**SELECTED PASSAGE**
##############################

EPA Would Suppress Info on Toxic Gases From Feedlots at Industry Urging

February 27, 2008

Large feedlots would no longer have to report toxic emissions under a rule proposed Dec. 21, 2007, by EPA. The result in some cases would be neighbors ignorant of what was causing their asthma and other disease symptoms.

The cattle, swine, and poultry industries have pushed unsuccessfully for such an exemption in Congress for several years, with amendments offered by Sen. Larry Craig (R-ID) to various spending bills. Now they are trying to get EPA to do the same thing by regulation.

The proposed rule, published Dec. 28, 2007, in the Federal Register, would exempt "farms" from certain reporting requirements of the federal "Superfund" law (Comprehensive Environmental Response, Compensation, and Liability Act, or CERCLA) and the "Bhopal Bill" (Emergency Planning and Community Right-to-Know Act, or EPCRA). Both laws deal with release of toxic and hazardous chemicals.

The two biggest (but not the only) air toxics of concern with feedlots (known as confined animal feeding operations, or CAFOs) are ammonia and hydrogen sulfide. Both are generated by large quantities of manure and both can be immediately lethal in high enough amounts and concentrations. Both can also cause serious illness in lower concentrations.

##############################

**SOURCE MATERIAL**
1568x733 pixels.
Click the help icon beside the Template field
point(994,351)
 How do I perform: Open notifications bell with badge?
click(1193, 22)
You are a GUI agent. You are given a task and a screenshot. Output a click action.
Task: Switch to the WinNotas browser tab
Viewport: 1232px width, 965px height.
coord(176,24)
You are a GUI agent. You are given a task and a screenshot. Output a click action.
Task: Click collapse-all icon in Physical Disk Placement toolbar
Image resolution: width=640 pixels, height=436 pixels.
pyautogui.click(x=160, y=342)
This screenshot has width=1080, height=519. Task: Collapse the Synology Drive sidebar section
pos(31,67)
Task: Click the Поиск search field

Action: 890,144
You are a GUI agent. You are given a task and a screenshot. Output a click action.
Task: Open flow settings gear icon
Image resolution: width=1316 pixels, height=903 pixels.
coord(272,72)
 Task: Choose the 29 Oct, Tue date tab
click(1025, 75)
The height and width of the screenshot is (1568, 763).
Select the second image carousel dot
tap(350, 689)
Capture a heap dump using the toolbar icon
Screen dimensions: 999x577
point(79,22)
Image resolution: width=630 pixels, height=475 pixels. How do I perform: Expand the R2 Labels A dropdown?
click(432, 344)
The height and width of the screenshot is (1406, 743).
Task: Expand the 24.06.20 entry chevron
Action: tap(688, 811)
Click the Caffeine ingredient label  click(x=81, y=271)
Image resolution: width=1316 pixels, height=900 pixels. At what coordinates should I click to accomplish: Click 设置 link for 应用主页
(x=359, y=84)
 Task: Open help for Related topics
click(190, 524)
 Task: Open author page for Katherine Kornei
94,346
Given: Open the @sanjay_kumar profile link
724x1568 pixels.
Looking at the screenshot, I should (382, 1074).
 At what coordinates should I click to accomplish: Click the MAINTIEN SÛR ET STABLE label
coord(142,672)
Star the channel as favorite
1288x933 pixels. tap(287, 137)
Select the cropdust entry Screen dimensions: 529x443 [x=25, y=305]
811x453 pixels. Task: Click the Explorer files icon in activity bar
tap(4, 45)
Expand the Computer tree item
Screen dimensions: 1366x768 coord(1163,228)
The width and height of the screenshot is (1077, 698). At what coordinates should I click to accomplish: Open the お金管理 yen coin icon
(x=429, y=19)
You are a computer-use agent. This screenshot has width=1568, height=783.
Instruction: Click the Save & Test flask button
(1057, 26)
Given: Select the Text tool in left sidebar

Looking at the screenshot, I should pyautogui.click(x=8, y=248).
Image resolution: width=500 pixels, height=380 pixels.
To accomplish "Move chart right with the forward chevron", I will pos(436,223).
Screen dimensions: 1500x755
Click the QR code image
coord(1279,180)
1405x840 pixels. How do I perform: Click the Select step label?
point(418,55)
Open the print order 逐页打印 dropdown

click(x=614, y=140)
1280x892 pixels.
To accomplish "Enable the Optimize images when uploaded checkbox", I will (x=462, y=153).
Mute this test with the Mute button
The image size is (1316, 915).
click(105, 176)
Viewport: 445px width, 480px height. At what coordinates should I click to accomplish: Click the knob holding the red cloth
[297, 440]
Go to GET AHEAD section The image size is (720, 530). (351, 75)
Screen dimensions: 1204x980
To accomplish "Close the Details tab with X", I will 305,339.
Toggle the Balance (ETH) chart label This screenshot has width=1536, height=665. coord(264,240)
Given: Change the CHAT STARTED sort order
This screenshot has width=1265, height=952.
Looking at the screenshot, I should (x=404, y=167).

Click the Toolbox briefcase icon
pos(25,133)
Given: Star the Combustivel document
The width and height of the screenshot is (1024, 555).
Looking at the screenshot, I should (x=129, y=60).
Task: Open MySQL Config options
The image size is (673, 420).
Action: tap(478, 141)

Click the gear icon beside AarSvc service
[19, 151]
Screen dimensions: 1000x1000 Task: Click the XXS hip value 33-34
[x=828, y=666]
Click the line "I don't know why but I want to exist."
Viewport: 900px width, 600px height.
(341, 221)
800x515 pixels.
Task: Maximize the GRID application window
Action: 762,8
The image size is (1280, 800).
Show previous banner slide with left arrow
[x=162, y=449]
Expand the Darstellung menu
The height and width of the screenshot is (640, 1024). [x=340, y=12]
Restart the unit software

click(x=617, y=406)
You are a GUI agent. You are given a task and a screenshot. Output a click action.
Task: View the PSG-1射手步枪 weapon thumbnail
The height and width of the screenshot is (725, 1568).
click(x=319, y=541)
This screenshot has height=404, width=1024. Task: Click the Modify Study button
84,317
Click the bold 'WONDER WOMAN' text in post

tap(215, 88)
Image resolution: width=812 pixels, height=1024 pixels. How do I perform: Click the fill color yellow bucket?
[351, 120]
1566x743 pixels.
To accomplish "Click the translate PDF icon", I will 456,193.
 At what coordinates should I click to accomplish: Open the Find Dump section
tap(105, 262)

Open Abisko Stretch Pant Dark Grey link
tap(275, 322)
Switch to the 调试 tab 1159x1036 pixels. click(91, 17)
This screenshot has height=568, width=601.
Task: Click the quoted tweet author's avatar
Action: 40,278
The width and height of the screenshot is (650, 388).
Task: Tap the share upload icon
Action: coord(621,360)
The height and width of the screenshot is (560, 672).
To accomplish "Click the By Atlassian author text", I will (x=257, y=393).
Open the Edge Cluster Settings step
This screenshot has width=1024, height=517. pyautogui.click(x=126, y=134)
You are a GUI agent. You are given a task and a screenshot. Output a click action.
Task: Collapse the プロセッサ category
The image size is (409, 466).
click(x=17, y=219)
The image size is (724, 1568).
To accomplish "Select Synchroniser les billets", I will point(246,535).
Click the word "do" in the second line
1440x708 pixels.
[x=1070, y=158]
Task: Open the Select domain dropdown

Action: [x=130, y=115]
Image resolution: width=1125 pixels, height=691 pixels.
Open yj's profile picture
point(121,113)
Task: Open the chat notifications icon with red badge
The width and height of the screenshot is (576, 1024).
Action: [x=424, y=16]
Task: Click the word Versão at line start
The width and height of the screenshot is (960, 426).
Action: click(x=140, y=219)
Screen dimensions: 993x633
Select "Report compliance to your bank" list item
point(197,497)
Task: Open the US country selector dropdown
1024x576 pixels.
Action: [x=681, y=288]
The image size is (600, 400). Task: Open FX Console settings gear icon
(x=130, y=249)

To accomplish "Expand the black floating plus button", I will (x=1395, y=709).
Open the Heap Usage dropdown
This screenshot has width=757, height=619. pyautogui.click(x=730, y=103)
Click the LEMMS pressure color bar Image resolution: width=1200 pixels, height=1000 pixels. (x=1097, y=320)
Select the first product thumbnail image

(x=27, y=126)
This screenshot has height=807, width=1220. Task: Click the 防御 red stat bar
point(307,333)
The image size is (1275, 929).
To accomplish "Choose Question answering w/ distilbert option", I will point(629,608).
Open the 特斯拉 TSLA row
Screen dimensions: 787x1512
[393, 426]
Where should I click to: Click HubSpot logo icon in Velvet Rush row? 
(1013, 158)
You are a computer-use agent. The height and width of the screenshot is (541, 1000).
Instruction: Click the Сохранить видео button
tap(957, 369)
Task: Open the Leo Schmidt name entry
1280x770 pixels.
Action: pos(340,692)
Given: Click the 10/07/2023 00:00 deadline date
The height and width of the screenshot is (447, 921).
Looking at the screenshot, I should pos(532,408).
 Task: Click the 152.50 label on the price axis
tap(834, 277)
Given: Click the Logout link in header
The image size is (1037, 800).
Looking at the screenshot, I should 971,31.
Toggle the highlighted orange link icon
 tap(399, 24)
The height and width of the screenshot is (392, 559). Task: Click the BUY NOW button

##############################

**TASK 1**
In the article on EPA and feedlot emissions, which two air toxics are named as the biggest concerns with feedlots?
**TASK 2**
Extract the passage of the feedlot emissions article between "The cattle, swine, and" and "and hazardous chemicals.", inclusive.
**TASK 3**
Continue the article on EPA and feedlot emissions from where it stops.
The records have no connection to the article.

**WRITTEN RESPONSE 1**
Ammonia and hydrogen sulfide.

**WRITTEN RESPONSE 2**
The cattle, swine, and poultry industries have pushed unsuccessfully for such an exemption in Congress for several years, with amendments offered by Sen. Larry Craig (R-ID) to various spending bills. Now they are trying to get EPA to do the same thing by regulation.

The proposed rule, published Dec. 28, 2007, in the Federal Register, would exempt "farms" from certain reporting requirements of the federal "Superfund" law (Comprehensive Environmental Response, Compensation, and Liability Act, or CERCLA) and the "Bhopal Bill" (Emergency Planning and Community Right-to-Know Act, or EPCRA). Both laws deal with release of toxic and hazardous chemicals.

**WRITTEN RESPONSE 3**
Feedlot emissions of these toxic gases are not only unregulated - they are huge. The largest emitter of ammonia in the U.S. may not be a factory or chemical plant but a feedlot. A few years ago one Oregon operation feeding some 52,300 dairy cows reported that it was emitting 15,500 pounds of ammonia per day, more than 5,675,000 pounds per year - an amount that rivals the largest industrial emitter.

At sub-lethal concentrations, ammonia is a gas that can cause asthma, bronchitis, coughing, and sore throats - conditions that may be worse for children, seniors, and those with pre-existing lung conditions. Livestock operations can produce concentrations far above what is considered safe for either occupational or residential exposure.

CAFOs or "farms" don't have to report emissions under the Toxics Release Inventory (part of EPCRA). But they do have to report releases of listed air toxics under certain other provisions of EPCRA and CERCLA - both "continuous" releases and "emergency" releases. Those reporting provisions also give EPA authority to step in in an emergency and stop or clean up the nuisance. Several lawsuits from environmental and neighborhood groups in the past decade have used these provisions of CERCLA and EPCRA as a toehold for lawsuits. The livestock industry's drive to get the reporting exemption seems to be an effort to disable these last legal impediments.

But the CERCLA and EPCRA reporting requirements are also one of the only ways EPA will get informaton about the magnitude of the problem as it considers whether and how to regulate CAFO emissions under the Clean Air Act - something industry has managed to put off for years.